La grande quantità di cose viste, assorbite e da esse attraversato presentano davanti agli occhi del poeta la visione di una terra divenuta posto definitivo, definitivamente congelato dal sogno infranto della rivoluzione castrista: “I poeti cubani non sognano più/ (neppure di notte)/ Vanno a chiudere la porta per scrivere in solitudine/ quando scricchiola, al’improvviso il legno:/ il vento li spinge alla deriva;/ alcune mani ti prendono per le spalle,/ li rovesciano,/ li mettono di fronte ad altre facce/ (affondate nei pantani, bruciando nel napalm)/ e il mondo sopra le loro bocche scorre/ e l’occhio è obbligato a vedere, a vedere, a vedere.”  Nei versi campeggia ovunque la figura di un uomo che ha creduto in una società diversa e che ora soggiace a un compromesso che rappresenta una delusione indigeribile, un sacrilego oltraggio ai propri ideali e in qualche modo una condanna: “Lui vive più in qua dell’eroismo/ (in quella parte oscura); / però non si turba, non rimpiange./ Non vuole essere un eroe,/ e neppure il romantico intorno al quale/ poter intrecciare la leggenda;/ ma è condannato a questa vita, e ciò che più lo spaventa,/ fatalmente condannato alla sua epoca”…

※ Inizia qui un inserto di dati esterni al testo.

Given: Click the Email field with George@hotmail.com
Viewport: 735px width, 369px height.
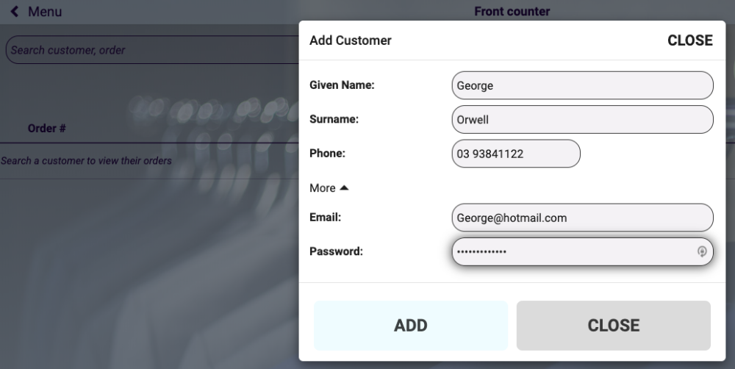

 Heberto Padilla, nato a Priar del Rio (Cuba) nel 1932 e morto ad Auburn, Alabama, nel 2000 è considerato uno dei maggiori poeti di lingua castigliana del secolo scorso. Fuera del juego, uscita nel 1968, è l’opera forse più emblematica della sua testimonianza poetica e civile, quella che ha fatto di lui l’imputato di un processo farsa contro cui si levarono le voci indignate tra gli altri di Simone de Beauvoir, Jean-Paul Sartre, Alberto Moravia, Mario Vargas Llosa, nonché il simbolo della prima faglia apertasi nel cuore del castrismo. Nella raccolta, che ci viene proposta con testo originale a fronte e traduzione di Gordiano Lupi, disincanto e amarezza si fondono nel quasi unico modo possibile di rendere lo spirito del sogno rivoluzionario cubano e della sua fine. C’è una fuga e un ritorno in tutti i componimenti presenti in questa raccolta, al cui interno si consumano le forze lasciate agire nelle aspirazioni che hanno invano nutrito l’animo di Padilla. I suoi versi non agitano l’enfasi della ribellione. La presa di posizione e la testimonianza civile appaiono piuttosto tessuti con un tratto di filo grigio, di tono struggente e malinconico. Non meno efficace, tuttavia, nel consegnare al lettore l’immagine di una stagione storica spogliata delle sue tinte illusorie.